For $x \gg 1$, observe that the integrand has the (absolutely convergent) expansion

$$ \frac{\sin x}{x^p + \sin x} = S - S^2 + S^3 - S^4 + \cdots $$

where $S := \dfrac{\sin x}{x^p}$.

You can split the sum into two parts, where up to $S^M$ for some large $M$ and the second from $M$ on. For any positive $p$, if you take $n \geq M > 1/p$ then each of the $S^n$ terms are absolutely integrable, and so you can interchange summations with integrals and there's no harm done. So it remains to consider the finite sum

$$ \int_{a \gg 1}^\infty \sum_{k = 1}^M S^k (-1)^{k-1} ~\mathrm{d}x $$

Since we have a finite sum we can interchange integration with summation (as long as we leave the taking of limit on the outside

$$ = \lim_{b \to +\infty} \sum_{k = 1}^M \int_a^b (-1)^{k-1} S^k ~\mathrm{d}x $$

Now, due to the oscillatory nature of $(\sin x)^k$ for $k$ is odd, you should be able to show that all those terms integrate to something that converges as $b \to \infty$ for any $p > 0$. (This is basically an integral version of the alternating series test.)
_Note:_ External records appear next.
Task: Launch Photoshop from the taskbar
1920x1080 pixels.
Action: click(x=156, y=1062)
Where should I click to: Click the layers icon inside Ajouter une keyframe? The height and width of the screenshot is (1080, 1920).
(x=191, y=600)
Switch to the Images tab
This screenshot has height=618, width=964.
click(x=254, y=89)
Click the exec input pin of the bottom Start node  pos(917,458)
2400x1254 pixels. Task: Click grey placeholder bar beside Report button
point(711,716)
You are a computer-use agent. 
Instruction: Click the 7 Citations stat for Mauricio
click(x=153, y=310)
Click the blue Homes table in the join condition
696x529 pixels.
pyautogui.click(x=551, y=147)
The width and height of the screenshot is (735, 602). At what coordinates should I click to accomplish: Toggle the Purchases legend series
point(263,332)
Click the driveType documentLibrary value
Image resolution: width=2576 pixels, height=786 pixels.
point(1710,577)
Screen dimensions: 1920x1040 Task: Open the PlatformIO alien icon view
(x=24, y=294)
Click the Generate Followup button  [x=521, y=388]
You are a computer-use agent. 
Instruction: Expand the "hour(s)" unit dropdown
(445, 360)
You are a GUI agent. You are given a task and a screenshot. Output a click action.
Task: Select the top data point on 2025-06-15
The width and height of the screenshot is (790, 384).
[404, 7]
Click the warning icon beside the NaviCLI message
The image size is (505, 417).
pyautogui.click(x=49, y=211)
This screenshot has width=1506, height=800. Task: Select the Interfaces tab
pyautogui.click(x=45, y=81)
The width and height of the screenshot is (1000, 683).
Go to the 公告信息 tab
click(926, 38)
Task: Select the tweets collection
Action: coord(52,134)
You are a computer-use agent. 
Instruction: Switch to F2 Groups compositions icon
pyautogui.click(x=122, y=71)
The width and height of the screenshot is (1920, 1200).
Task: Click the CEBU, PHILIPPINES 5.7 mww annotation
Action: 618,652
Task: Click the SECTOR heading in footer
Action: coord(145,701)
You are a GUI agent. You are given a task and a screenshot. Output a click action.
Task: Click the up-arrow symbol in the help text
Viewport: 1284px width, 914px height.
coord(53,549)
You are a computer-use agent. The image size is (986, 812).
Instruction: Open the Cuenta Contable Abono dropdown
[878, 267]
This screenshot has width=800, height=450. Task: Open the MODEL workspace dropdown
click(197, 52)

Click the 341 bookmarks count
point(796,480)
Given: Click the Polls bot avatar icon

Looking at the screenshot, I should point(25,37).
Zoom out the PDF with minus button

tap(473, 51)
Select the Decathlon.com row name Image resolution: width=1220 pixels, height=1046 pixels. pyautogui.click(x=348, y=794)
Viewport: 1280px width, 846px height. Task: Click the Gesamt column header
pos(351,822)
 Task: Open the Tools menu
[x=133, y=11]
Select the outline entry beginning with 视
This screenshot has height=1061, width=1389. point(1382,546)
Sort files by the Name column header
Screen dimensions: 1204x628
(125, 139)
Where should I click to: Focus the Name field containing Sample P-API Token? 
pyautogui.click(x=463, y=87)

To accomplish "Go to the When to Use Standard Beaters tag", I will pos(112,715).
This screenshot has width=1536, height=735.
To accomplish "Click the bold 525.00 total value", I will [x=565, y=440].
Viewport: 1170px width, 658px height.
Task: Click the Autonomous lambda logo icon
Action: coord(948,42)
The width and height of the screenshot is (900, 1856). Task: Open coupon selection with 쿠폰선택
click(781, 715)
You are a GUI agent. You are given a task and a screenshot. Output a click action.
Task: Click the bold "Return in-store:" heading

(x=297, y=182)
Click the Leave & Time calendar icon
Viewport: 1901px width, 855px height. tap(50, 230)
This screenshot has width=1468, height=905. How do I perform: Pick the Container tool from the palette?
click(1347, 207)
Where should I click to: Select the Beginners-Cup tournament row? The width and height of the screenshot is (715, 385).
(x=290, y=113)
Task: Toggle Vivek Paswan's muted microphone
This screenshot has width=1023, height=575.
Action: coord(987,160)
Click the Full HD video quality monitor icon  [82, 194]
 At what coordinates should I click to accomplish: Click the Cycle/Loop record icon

However, you have the problem with the terms where $k$ is even. Each of those terms contribute an integrand that is signed (negative). So as long as any of those terms diverge in integral, the original integral must diverge.

The term $S^2$ in particular concerns the integral

$$ \int \frac{\sin^2(x)}{x^{2p}} ~\mathrm{d}x $$

which you can bound below by the series $\sum j^{-2p}$, and hence diverges whenever $2p \leq 1$.

Answer 2

Due to $$\lim_{x\to0^+}\frac{\sin x}{x^p+\sin x}=\lim_{x\to0^+}\frac{\frac{\sin x}x}{x^{p-1}+\frac{\sin x}x}= \begin{cases} 0,& 0<p<1\\ \frac12,& p=1\\ 1,& p>1 \end{cases}, $$ the point $0$ is a continuous point for the function $\frac{\sin x}{x^p+\sin x}(p>0)$. So we consider the improper integral $$\int_{1}^{\infty}\frac{\sin x}{x^p+\sin x}dx.$$ Note that: $$\frac {\sin x}{x^p+\sin x} =\frac{\sin x}{x^p}-\frac{\sin^2x}{x^p(x^p+\sin x)}.$$ $$\int_1^{\infty}\frac {\sin x}{x^p} \, \mathrm{d}x\ \mbox{converges}\iff p>0,$$ and $$\int_1^{\infty}\frac{\sin^2x}{x^p(x^p+\sin x)}dx\ \mbox{converges}\iff p>\frac{1}{2}.$$ $\textbf{Proof}$: $$0\leq\frac{\sin^2x}{x^p(x^p+\sin x)}\leq\frac{1}{x^p(x^p+\sin x)}\sim\frac{1}{x^{2p}},$$ and $$\int_1^{\infty}\frac {1}{x^{2p}} \, \mathrm{d}x\ \mbox{converges}\iff p>\frac{1}{2}.$$

On the other hand, when $0<p\leq\frac12,$ $$\int_1^{\infty}\frac{\sin^2x}{x^p(x^p+\sin x)}dx\ \mbox{is not convergent}.$$ Proof as follows: $$\frac{\sin^2x}{x^p(x^p+\sin x)}\geq\frac{\sin^2x}{x^p(x^p+1)}\geq\frac{\sin^2x}{2x^{2p}}=\frac{1}{4x^{2p}}-\frac{\cos(2x)}{4x^{2p}},$$ $$\int_1^{\infty}\frac {1}{x^{2p}}dx\ \mbox{is not convergent for}\ 0<p\leq \frac12,$$ and Dirichlet's test implies $$\int_1^{\infty}\frac{\cos(2x)}{4x^{2p}}dx\ \mbox{is convergent for}\ 0<p\leq \frac12.$$

So, your integral converges if and only if $a>\frac12$.